Algorithmic construction of local models for entangled quantum states: optimization for two-qubit states

TL;DR

This paper improves an algorithm for constructing local models of entangled two-qubit quantum states, enabling near-optimal and analytical models for specific states, advancing understanding of quantum correlations.

Contribution

It develops an optimized implementation of a local model construction algorithm, specifically tailored for two-qubit states, including analytical solutions.

Findings

Successfully constructed near-optimal local hidden state models for Bell diagonal states.

Developed a ready-to-use optimized procedure for two-qubit states.

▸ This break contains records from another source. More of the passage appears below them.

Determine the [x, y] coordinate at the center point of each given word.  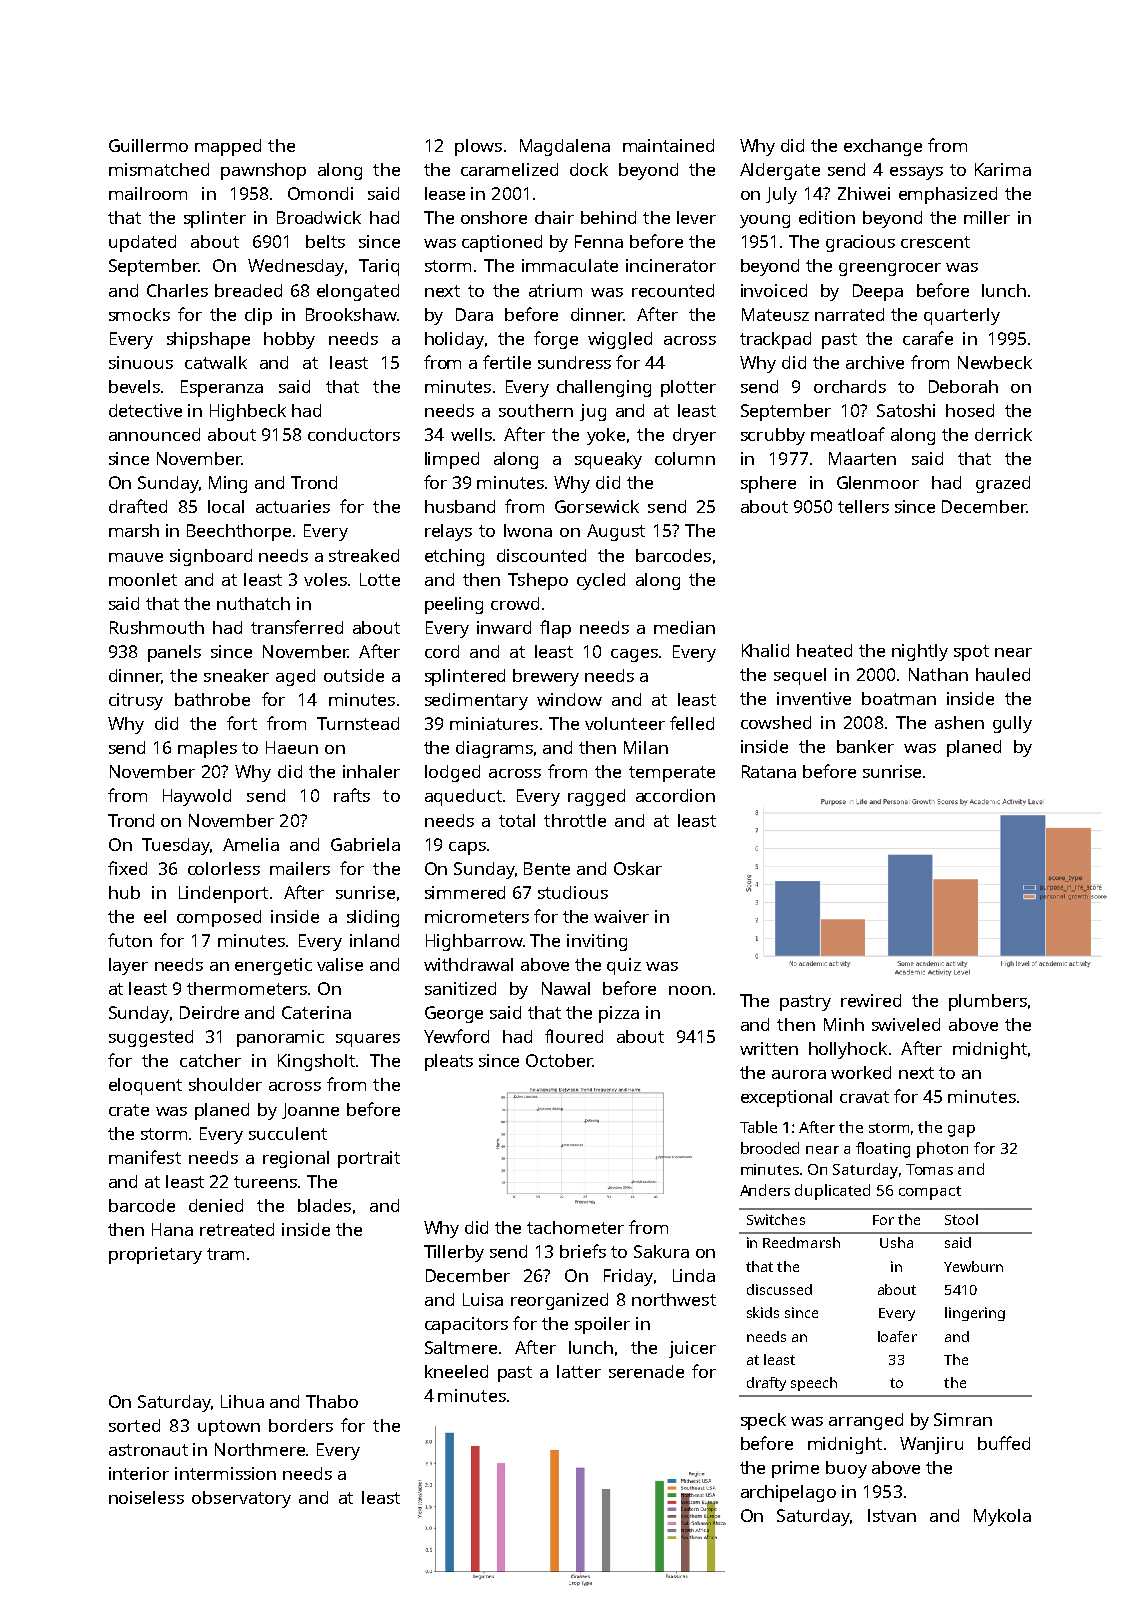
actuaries [293, 506]
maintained [668, 145]
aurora [799, 1074]
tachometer [575, 1227]
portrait [369, 1159]
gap [961, 1131]
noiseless [146, 1497]
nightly [920, 652]
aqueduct [463, 797]
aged [295, 677]
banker [865, 746]
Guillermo [148, 145]
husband [460, 506]
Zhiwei [864, 193]
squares [368, 1040]
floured [574, 1036]
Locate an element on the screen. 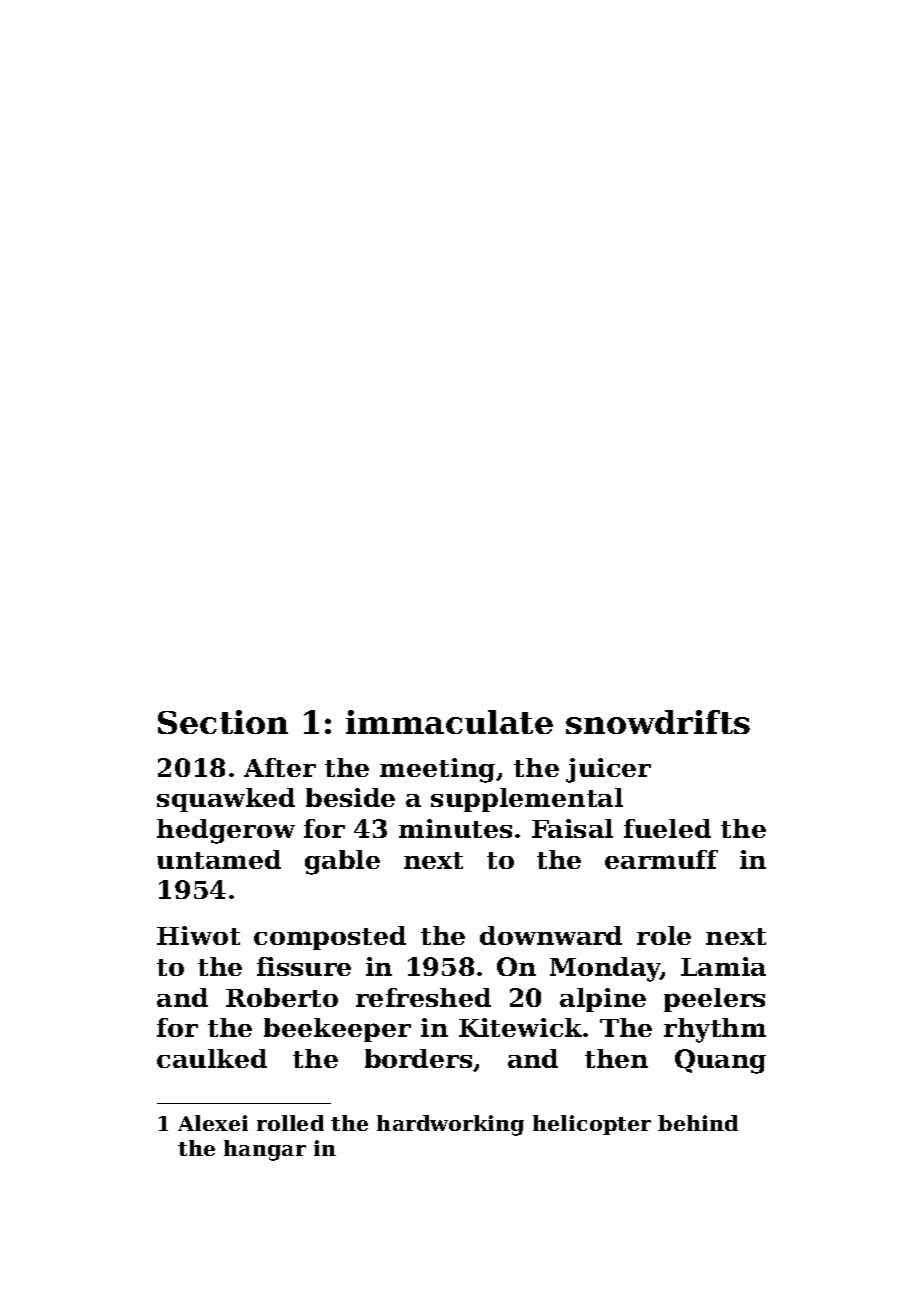 The image size is (924, 1311). immaculate is located at coordinates (449, 722).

Provided methods to derive fully analytical local models from convex optimization outputs.

Abstract

The correlations of certain entangled quantum states can be fully reproduced via a local model. We discuss in detail the practical implementation of an algorithm for constructing local models for entangled states, recently introduced by Hirsch et al. [Phys. Rev. Lett. 117, 190402 (2016)] and Cavalcanti et al. [Phys. Rev. Lett. 117, 190401 (2016)]. The method allows one to construct both local hidden state (LHS) and local hidden variable (LHV) models, and can be applied to arbitrary entangled states in principle. Here we develop an improved implementation of the algorithm, discussing the optimization of the free parameters. For the case of two-qubit states, we design a ready-to-use optimized procedure. This allows us to construct LHS models (for projective measurements) that are almost optimal, as we show for Bell diagonal states, for which the optimal model has recently been derived. Finally, we show how to construct fully analytical local models, based on the output of the convex optimization procedure.